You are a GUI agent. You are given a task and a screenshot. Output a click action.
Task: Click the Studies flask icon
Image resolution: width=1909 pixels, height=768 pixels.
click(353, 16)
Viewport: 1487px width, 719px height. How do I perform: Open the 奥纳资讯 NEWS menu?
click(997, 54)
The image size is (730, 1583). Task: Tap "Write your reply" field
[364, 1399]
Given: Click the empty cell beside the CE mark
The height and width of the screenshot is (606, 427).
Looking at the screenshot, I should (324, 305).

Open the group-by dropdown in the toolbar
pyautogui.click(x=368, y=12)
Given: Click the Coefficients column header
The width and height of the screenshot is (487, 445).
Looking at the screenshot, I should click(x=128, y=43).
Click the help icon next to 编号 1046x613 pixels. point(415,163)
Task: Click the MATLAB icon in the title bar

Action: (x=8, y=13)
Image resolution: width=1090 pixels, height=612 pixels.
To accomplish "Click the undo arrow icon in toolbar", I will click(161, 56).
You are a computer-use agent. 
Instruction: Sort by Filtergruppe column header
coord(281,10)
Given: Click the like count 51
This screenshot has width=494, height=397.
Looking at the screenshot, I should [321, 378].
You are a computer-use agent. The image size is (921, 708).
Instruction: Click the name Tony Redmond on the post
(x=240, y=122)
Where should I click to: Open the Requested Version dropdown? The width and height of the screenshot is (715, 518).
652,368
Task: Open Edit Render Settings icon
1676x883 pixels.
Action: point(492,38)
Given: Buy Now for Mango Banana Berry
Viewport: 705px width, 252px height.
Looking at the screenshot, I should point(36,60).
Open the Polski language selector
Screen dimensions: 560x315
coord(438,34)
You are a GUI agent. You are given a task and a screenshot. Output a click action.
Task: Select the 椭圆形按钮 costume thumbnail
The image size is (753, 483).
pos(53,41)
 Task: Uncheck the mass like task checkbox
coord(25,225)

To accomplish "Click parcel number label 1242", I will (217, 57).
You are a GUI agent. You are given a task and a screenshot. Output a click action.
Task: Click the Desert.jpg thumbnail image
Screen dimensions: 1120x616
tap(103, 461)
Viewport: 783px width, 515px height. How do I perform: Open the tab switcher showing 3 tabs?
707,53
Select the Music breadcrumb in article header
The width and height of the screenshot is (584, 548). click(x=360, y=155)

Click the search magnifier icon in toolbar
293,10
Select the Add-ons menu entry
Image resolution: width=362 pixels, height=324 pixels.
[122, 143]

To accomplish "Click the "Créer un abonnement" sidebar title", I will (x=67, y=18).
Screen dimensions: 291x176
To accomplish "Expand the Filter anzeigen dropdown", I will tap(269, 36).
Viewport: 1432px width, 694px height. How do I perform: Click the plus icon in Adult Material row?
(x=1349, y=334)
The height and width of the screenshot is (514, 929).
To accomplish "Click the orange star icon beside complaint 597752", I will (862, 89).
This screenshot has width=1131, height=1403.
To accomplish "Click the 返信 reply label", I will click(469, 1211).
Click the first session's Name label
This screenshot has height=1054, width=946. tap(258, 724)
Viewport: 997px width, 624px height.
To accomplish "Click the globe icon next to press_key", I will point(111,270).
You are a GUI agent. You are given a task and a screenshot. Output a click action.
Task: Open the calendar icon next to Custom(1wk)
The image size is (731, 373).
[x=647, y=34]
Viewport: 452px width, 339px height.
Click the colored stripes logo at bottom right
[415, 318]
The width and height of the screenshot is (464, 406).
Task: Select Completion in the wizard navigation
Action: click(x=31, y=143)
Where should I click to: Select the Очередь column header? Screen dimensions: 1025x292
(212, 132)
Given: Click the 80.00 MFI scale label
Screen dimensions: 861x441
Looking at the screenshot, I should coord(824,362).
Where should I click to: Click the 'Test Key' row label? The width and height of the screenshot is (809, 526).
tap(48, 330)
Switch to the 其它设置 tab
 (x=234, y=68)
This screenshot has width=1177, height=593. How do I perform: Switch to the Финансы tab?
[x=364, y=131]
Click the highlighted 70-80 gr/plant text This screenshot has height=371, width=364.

━━━━━━━━━━━━━━━━━━━━

### Requirement
Which lines run from the one containing "This screenshot has width=1177, height=593." to the final line of the entries? Return those lines exactly, and only those.

### Answer box
This screenshot has width=1177, height=593. How do I perform: Switch to the Финансы tab?
[x=364, y=131]
Click the highlighted 70-80 gr/plant text This screenshot has height=371, width=364.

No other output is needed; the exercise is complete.